NOTE: Please read my next post, further down, together with what Sgian Dubh has written. The AMOUNT of lacquer you deliver to a given area _is_ important because if you put it on too thickly (or too many coats in one session which amounts to the same thing) you can get all sorts of defects occurring including solvent trapping, sagging, runs and edge cracking. Note appended for purposes of correctness.


----------



## ivan (8 Feb 2006)

Thanks, Scrit, I'll look out for the book.

Mdf raw edges not treated with a sealer as such; they had 2 coats pre cat white primer, then rubbed down till quite a bit of mdf grinning through. Then whole job primed, + 2 coats matt white pre cat finish from same maker. Edges probably got the three coats twice (when each side sprayed) and also some tricky bits and corners. (my poor spray technique) These heavier coated areas are where the hairline cracking ocurred, 2 or 3 days after the job was done. Before I saw the cracking I was quite pleased with the results!

I didn't know there was an ideal coating window for pre cat - I thought the finish would dissolve into the next coat like cellulose, as the cure takes several days, (not hours like 2 pack).

In practice there was about 2 hours between coats on the smaller items. The largest, a run of built in wardrobes, had to be sprayed in situ with cross ventilation from an industrial fan in the next room.
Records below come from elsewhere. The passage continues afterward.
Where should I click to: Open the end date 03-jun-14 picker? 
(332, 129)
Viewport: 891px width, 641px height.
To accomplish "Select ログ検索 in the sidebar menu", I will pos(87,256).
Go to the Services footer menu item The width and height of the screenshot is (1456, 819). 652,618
With the air down as far as possible to limit overspray that spray job took me a couple of days. The temp. was in the mid 60's, the lacquer well thinned to atomise with the reduced air, so a really thick a coat would have run/sagged. 

PS apart from primer or sanding sealer, what do you use on mdf raw edges?


----------



## LyNx (8 Feb 2006)

ivan":1yyaqy31 said:


> PS apart from primer or sanding sealer, what do you use on mdf raw edges?


 
Watered down PVA is ok 

Andy


----------



## Scrit (8 Feb 2006)

ivan":3d67wfpv said:


> I didn't know there was an ideal coating window for pre cat - I thought the finish would dissolve into the next coat like cellulose, as the cure takes several days, (not hours like 2 pack).
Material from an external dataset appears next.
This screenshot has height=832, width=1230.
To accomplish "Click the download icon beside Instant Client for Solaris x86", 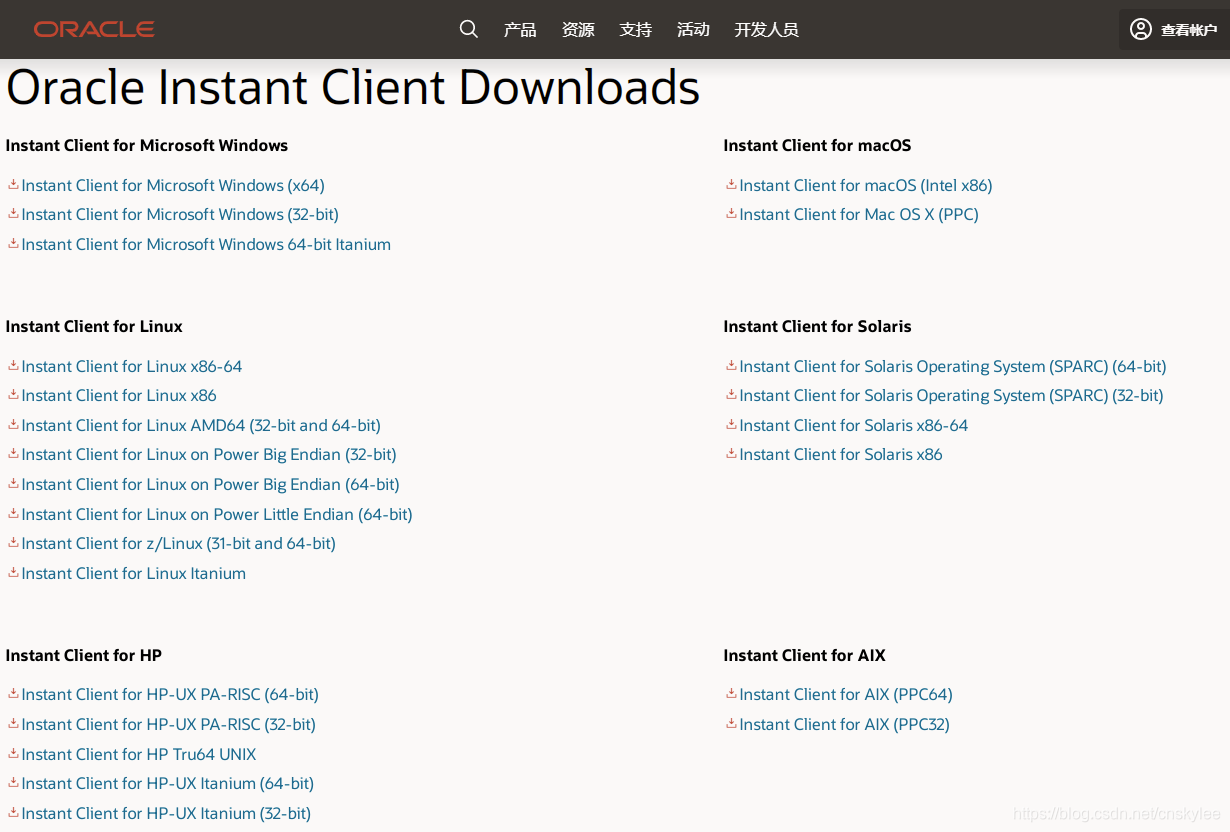I will [x=731, y=454].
I used to think that until I hit a bunch of problems and my supplier's rep came out and told me otherwise - he pointed out that the particular clear pre-cat I was using required a second coat within 4 hours or after 24 hours to avoid problems, but cautioned me against applying more than 3 coats as there would be problems of solvent trapping (so an RTFM failure, one might say)...... Some of the stuff I use is acrylic-based and with that there is absolutely no solvent action between coats - I'm told that the amount of solvent "effect" you get is dependant on the catalyst used, but not being a paint chemist I try to get the makers data sheet for everything I spray and stick rigidly to it. I also keep a log of my spraying so that once I've got a technique down pat I can refer back to my log to see how I did it last time. The log contains details of the stain, sealer, colour coat, top coat, finishing schedule (with times) and equipment used, etc. There is a similar thing in Charron's book.

Having thought about it I wonder whether or not the action of sealing the edges has wetted the fibres of the MDF causing them to swell and that the subsequent cracking is where the fibres have shrunk as they dried out?



ivan":3d67wfpv said:


> PS apart from primer or sanding sealer, what do you use on mdf raw edges?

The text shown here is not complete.